Stored records:
•••••

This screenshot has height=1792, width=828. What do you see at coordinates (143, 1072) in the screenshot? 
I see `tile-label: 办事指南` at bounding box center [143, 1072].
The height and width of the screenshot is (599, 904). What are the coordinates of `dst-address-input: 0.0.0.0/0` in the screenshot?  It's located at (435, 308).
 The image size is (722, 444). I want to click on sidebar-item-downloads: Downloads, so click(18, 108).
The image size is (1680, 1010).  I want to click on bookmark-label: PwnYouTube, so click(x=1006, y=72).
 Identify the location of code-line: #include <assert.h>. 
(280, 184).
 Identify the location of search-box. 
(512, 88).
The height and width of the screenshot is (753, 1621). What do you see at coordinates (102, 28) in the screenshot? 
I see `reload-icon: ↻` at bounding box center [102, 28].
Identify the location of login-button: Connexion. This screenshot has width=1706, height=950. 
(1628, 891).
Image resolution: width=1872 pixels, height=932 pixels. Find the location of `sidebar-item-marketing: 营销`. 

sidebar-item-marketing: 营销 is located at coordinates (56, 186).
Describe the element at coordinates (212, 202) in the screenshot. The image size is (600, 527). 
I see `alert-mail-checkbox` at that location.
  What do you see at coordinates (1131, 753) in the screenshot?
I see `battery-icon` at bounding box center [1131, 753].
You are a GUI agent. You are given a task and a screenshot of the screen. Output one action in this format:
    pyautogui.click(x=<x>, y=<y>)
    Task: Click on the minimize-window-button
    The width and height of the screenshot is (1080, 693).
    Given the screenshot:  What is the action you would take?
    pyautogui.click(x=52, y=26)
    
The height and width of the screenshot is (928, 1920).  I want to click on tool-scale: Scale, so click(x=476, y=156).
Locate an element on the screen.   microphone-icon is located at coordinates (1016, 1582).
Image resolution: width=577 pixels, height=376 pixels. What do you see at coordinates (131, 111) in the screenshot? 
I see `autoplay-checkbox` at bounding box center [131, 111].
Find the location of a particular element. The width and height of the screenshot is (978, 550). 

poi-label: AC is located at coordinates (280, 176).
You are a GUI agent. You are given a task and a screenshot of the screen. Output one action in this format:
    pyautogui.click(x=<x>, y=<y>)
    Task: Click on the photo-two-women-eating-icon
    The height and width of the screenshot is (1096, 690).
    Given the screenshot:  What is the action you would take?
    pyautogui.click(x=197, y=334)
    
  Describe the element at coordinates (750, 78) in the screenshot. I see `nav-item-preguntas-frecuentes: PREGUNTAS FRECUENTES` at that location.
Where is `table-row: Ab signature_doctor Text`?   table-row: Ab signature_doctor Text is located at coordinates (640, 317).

•••••

Requirement: Lay out the listing above as a Markdown table with the columns "Row" and "Line", giving each nonblank line its own row.

Result for this task:
| Row | Line |
|---|---|
| 1 | This screenshot has height=1792, width=828. What do you see at coordinates (143, 1072) in the screenshot?  |
| 2 | I see `tile-label: 办事指南` at bounding box center [143, 1072]. |
| 3 | The height and width of the screenshot is (599, 904). What are the coordinates of `dst-address-input: 0.0.0.0/0` in the screenshot?  It's located at (435, 308). |
| 4 |  The image size is (722, 444). I want to click on sidebar-item-downloads: Downloads, so click(18, 108). |
| 5 | The image size is (1680, 1010).  I want to click on bookmark-label: PwnYouTube, so click(x=1006, y=72). |
| 6 |  Identify the location of code-line: #include <assert.h>.  |
| 7 | (280, 184). |
| 8 |  Identify the location of search-box.  |
| 9 | (512, 88). |
| 10 | The height and width of the screenshot is (753, 1621). What do you see at coordinates (102, 28) in the screenshot?  |
| 11 | I see `reload-icon: ↻` at bounding box center [102, 28]. |
| 12 | Identify the location of login-button: Connexion. This screenshot has width=1706, height=950.  |
| 13 | (1628, 891). |
| 14 | Image resolution: width=1872 pixels, height=932 pixels. Find the location of `sidebar-item-marketing: 营销`.  |
| 15 | sidebar-item-marketing: 营销 is located at coordinates (56, 186). |
| 16 | Describe the element at coordinates (212, 202) in the screenshot. The image size is (600, 527).  |
| 17 | I see `alert-mail-checkbox` at that location. |
| 18 |   What do you see at coordinates (1131, 753) in the screenshot? |
| 19 | I see `battery-icon` at bounding box center [1131, 753]. |
| 20 | You are a GUI agent. You are given a task and a screenshot of the screen. Output one action in this format: |
| 21 |     pyautogui.click(x=<x>, y=<y>) |
| 22 |     Task: Click on the minimize-window-button |
| 23 |     The width and height of the screenshot is (1080, 693). |
| 24 |     Given the screenshot:  What is the action you would take? |
| 25 |     pyautogui.click(x=52, y=26) |
| 26 | The height and width of the screenshot is (928, 1920).  I want to click on tool-scale: Scale, so click(x=476, y=156). |
| 27 | Locate an element on the screen.   microphone-icon is located at coordinates (1016, 1582). |
| 28 | Image resolution: width=577 pixels, height=376 pixels. What do you see at coordinates (131, 111) in the screenshot?  |
| 29 | I see `autoplay-checkbox` at bounding box center [131, 111]. |
| 30 | Find the location of a particular element. The width and height of the screenshot is (978, 550).  |
| 31 | poi-label: AC is located at coordinates (280, 176). |
| 32 | You are a GUI agent. You are given a task and a screenshot of the screen. Output one action in this format: |
| 33 |     pyautogui.click(x=<x>, y=<y>) |
| 34 |     Task: Click on the photo-two-women-eating-icon |
| 35 |     The height and width of the screenshot is (1096, 690). |
| 36 |     Given the screenshot:  What is the action you would take? |
| 37 |     pyautogui.click(x=197, y=334) |
| 38 |   Describe the element at coordinates (750, 78) in the screenshot. I see `nav-item-preguntas-frecuentes: PREGUNTAS FRECUENTES` at that location. |
| 39 | Where is `table-row: Ab signature_doctor Text`?   table-row: Ab signature_doctor Text is located at coordinates (640, 317). |